Batch Monitoring: Use the dashboard to monitor multiple jobs simultaneously
Priority Management: Cancel lower-priority jobs if high-priority work is blocked
Timing Awareness: Note typical completion times for different job types
Load Balancing: Distribute large extraction workloads across multiple projects

Integration with Other Features

Document Processing Workflow

Upload Documents: Use the Documents section to upload and process files
Create Taxonomy: Build or generate taxonomies for content categorization
Start Extraction: Initiate extraction jobs (typically through API or other interfaces)
Monitor Progress: Use the Extraction GUI to track job completion
View Results: Access extraction results through the completed job interface

Dataset Generation Follow-up

Complete Extractions: Ensure extraction jobs finish successfully
Generate Datasets: Use the Dataset section to create training data
Quality Analysis: Review extraction quality metrics
Iterate: Restart failed extractions or adjust parameters as needed

Troubleshooting

Jobs Not Appearing

Check Project Selection: Ensure correct project is selected
Refresh Page: Use browser refresh to reload job list
Verify Permissions: Ensure you have access to view jobs in the selected project

Progress Not Updating

Check Connection: Verify internet connectivity
Refresh Browser: Hard refresh (Ctrl+F5) to clear cache
Contact Support: If progress consistently doesn't update

Action Buttons Not Working

Check Job Status: Buttons only appear for valid state transitions
Verify Permissions: Ensure you have permissions to modify jobs
Network Issues: Check connection and retry

Advanced Features

Real-time Updates

The Job Management dashboard provides comprehensive visibility into all active and completed jobs across the platform.

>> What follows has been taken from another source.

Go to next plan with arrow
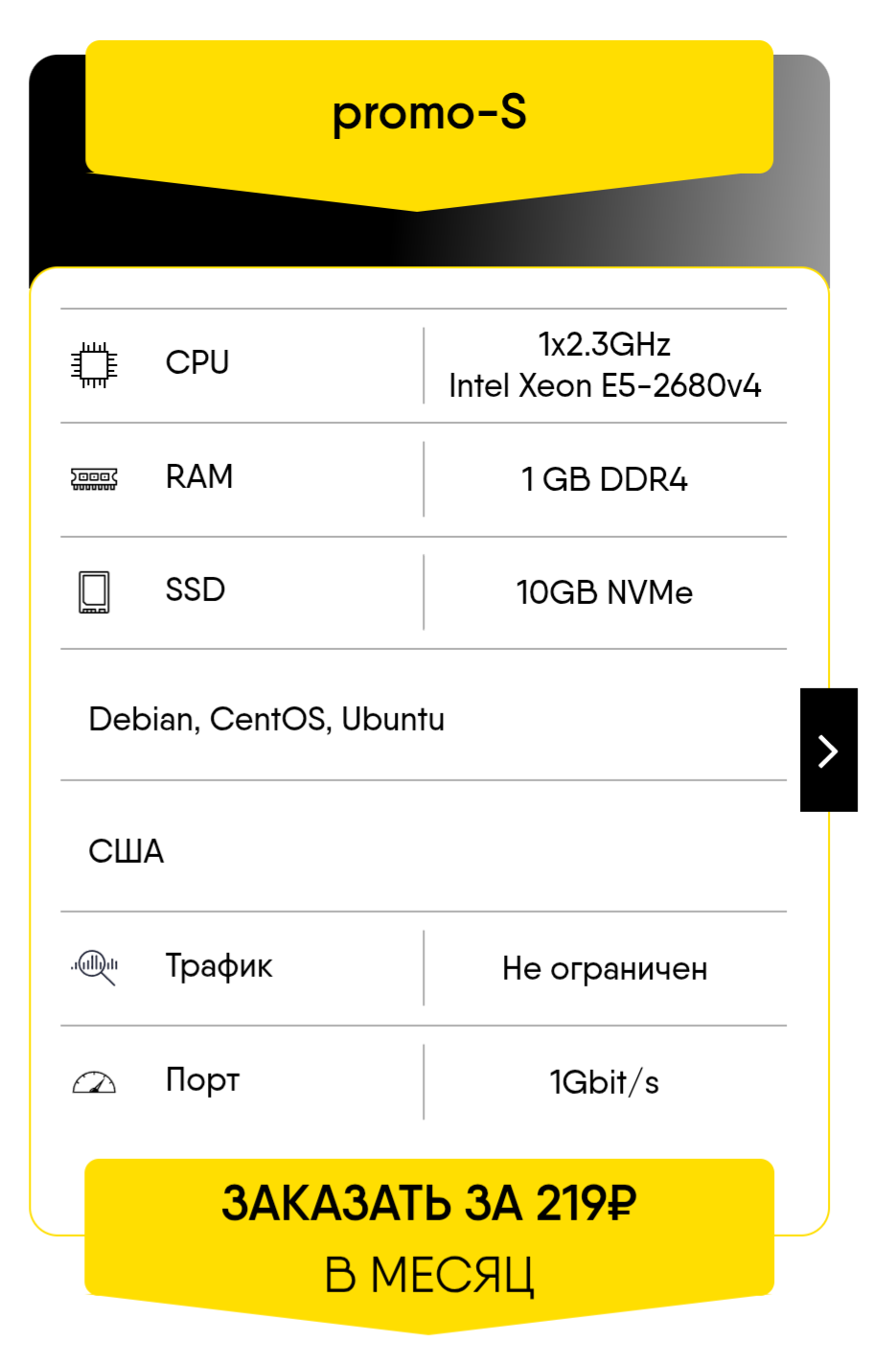The width and height of the screenshot is (896, 1366). pos(829,750)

Manual Refresh: Use the "Refresh Dashboard" button for a clean, non-flickering update of all job metrics and lists.
In-Place Monitoring: Jobs started from the extraction tabs are monitored synchronously, keeping you informed of their specific status in real-time.
Accurate Progress: Monitoring focuses on stage-based status messages from the backend, providing a more reliable indicator of work completed than simple percentage bars.

Bulk Operations

While individual job control is available, consider:

Project Organization: Group related jobs in dedicated projects
Batch Processing: Use API or CLI for bulk job operations
Automation: Set up monitoring scripts for large-scale operations

Performance Metrics

Track job performance over time:

Completion Times: Note typical duration for different job types
Success Rates: Monitor failure frequency and types
Resource Usage: Observe system impact during peak processing

This GUI provides a user-friendly way to manage the complex asynchronous nature of extraction jobs while maintaining full visibility into the processing pipeline.